DATA LISTING:
========================
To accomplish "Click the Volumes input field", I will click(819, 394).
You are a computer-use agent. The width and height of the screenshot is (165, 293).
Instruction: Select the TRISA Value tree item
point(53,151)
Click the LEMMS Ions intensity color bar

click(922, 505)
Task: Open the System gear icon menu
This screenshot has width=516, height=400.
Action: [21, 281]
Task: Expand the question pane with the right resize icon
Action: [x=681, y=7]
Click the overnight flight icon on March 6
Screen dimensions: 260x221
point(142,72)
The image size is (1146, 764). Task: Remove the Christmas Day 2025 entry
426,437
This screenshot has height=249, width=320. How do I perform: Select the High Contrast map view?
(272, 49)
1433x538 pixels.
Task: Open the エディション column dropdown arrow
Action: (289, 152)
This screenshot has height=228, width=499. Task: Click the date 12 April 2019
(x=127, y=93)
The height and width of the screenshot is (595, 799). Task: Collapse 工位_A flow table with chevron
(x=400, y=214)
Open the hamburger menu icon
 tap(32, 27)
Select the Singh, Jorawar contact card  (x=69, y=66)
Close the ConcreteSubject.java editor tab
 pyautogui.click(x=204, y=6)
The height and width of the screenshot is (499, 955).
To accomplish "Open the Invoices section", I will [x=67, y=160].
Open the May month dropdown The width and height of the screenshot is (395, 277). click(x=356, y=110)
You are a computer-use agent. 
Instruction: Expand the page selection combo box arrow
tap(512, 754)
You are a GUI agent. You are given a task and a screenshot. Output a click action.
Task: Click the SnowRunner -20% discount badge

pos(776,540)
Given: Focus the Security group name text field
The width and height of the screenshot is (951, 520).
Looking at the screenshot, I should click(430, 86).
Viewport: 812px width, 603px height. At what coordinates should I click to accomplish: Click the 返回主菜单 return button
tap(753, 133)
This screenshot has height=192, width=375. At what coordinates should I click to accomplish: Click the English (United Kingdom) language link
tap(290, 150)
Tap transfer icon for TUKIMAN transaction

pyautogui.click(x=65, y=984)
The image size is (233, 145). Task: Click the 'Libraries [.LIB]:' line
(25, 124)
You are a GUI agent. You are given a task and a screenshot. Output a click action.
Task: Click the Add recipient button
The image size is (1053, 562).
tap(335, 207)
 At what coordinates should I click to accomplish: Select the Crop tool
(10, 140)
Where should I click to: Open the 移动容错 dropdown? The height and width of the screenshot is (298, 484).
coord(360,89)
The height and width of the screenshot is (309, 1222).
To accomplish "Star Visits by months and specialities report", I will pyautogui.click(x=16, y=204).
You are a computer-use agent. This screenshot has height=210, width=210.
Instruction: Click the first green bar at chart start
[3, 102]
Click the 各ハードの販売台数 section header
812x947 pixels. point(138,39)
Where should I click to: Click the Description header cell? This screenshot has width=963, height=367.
========================
INSTRUCTIONS FOR THE TASK:
Lines of the listing above that hold the string "field" should each be copied.

TASK RESULT:
To accomplish "Click the Volumes input field", I will click(819, 394).
Given: Focus the Security group name text field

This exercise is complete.